MORGANTOWN — The Department of Environmental Protection’s effort to update its human health criteria for wastewater discharges – which began in 2018 and stalled as industry and environmentalists collided – took a tentative step forward Tuesday.

The DEP’s Environmental Protection Advisory Council agreed – not unanimously – to form a working group to recommend updates for the 2022 legislative session.

The eight-member council – consisting of members from industry, the environmental community, local government, public service districts and coal mining – was created to advise DEP on program and policy development and other matters.

DEP regulates – via a legislative rule – 60 human health water quality parameters for such pollutants as aluminum, arsenic, copper, barium and manganese or waste discharge permits. In 2018, DEP proposed updating them to match the most recent Environmental Protection Agency recommendations. Some became more stringent, some less so. (EPA actually sets parameters for 94 pollutants but DEP has regulated only 60 of them).

But at the behest of industry, which wanted more time to evaluate the standards and develop more state- and site-specific measures for some of the 60, the joint Rule Making Review Committee in November 2018 directed DEP to remove the updated standards and keep the old ones.

During the 2019 legislative session, one committee put the EPA/DEP-recommended standards back in, only to have Senate Judiciary take them back out in favor of a compromise delay maneuver. The measure that passed in SB 163 that year directed DEP to propose updates no later than April 1 this year for consideration during the 2021 session, following a public comment period, which just ended.

Instead, DEP reached a compromise, Laura Cooper, with DEP water quality standards program (a DEP staffer, not a council member) told the council members. It proposes to set standards for only 24 pollutants – making 13 of them less stringent than current standards – and put the rest into the hands of the work group that will meet monthly from June through May 2021 to draw up human health criteria proposals for the Legislature’s 2022 session.

Those 24 all match EPA recommendations, she said, and should be relatively uncontroversial.

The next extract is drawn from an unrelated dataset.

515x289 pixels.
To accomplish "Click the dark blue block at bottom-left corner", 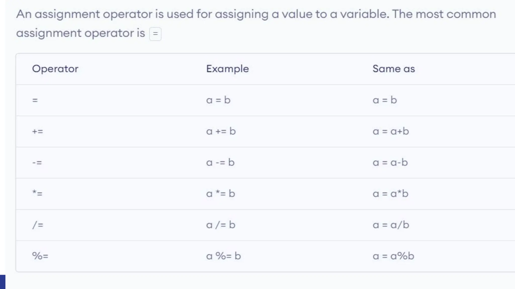I will [x=3, y=282].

The extra year will allow the work group to hash over the more problematic parameters and bring a proposal to DEP for public comment and legislative approval.

Cooper told the members that states aren’t federally mandated to revise their criteria; it make recommendations and encourages states to adopt them.

Council member Angie Rosser, executive director of the West Virginia Rivers Coalition, said she supports the work group in concept but objected on several grounds.

One, she said, the one-year delay violates the legislative directive of SB 163. Ohio is updating all 94, she said, and West Virginia shares the Ohio River with its neighbor. “We are unnecessarily delaying these updates and leaving the public at risk.”

Cooper countered that the work group proposal meets the directive because they have 24 parameters ready for review in 2021 and it would be best to examine the others more closely and not arouse more conflict. “We felt that would get us to better results in the end.”

Cooper also noted that many states have run into similar conflicts and have not adopted the most recent EPA parameters. Pennsylvania is still trying to finish its update, while Virginia has completed its job but bases its parameters on a lower risk factor than West Virginia and Ohio.

Rosser also said that the Rivers Coalition has changed its 2018 position and joined with other environmental groups to oppose any changes to parameters to make them less stringent. “We should be doing everything to reduce risk.”

Most facilities are able to comply with standards the way they are, she said, so why make them less stringent? That shifts the burden from the polluter to the water treatment facility. “That’s not the kind of direction we want to go.”

Larry Harris, who also represents environmental interests on the council, agreed with Rosser that no parameters should be made less stringent.

Rebecca McPhail, president of the West Virginia Manufacturers Association, was pleased that the work group will take a closer look at the remaining parameters. “What we want to get at is what’s right for West Virginia,” she said.

The work group will be an advisory council subcommittee. Membership and meeting dates will be announced.